If that doesn't do the trick, you want to start by determining if it is dying from too little fuel or a weak spark
Weak spark will cause flooding- too much gas leftover after a weak spark eventually floods the engine- you will probably smell gas at the throttle body and you will have to wait before it will start again due to flooding. Not an absolute diagnostic, but if you smell fuel you can be pretty sure your problem is ignition or emissions related. It may still be an emissions component such as EGR or even a clogged cat or a potato stuck up the tailpipe.
Lean fuel conditions point to the fuel filter, fuel rail and fuel pump pressures and injectors.
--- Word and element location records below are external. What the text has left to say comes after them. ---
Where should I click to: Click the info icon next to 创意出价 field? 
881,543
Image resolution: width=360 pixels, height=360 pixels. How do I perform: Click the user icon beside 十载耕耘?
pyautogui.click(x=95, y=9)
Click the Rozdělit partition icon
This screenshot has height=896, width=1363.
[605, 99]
General tune-up diagnostics:
Ignition: dist cap & rotor; Check plugs and wire conditions; Ignition coil or transistors may be bad but not causing a total loss of spark
Fuel & Emissions: Fuel filter, fuel rail pressures, EGR & PCV valves; check diagnostic codes from your OBD it might give a clue.
Hows your compression and timing? If you have over 90Kmiles and you haven't replaced your timing belt it may have stretched or jumped a gear notch. If this is the case you should change it before it breaks and bends your valves, causing expensive damage to the valve train.
If you want to fix your own then pick up a Haynes manual for your model and pick up the Haynes emissions & fuel injection books to demystify emissions computer codes, troubleshooting and repair. You can probably borrow these from your library or pick them up cheap at a used book store if money is tight.